• [Instructions for the task]: Using the entries below, show all lines with the string "agent".

• [Study material]:
━━━━

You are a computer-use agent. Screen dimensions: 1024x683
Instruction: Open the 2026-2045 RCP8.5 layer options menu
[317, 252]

━━━━

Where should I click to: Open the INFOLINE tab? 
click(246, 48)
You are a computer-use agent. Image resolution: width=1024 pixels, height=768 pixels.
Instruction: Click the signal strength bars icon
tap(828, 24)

━━━━

• [Answer box]:
You are a computer-use agent. Screen dimensions: 1024x683
You are a computer-use agent. Image resolution: width=1024 pixels, height=768 pixels.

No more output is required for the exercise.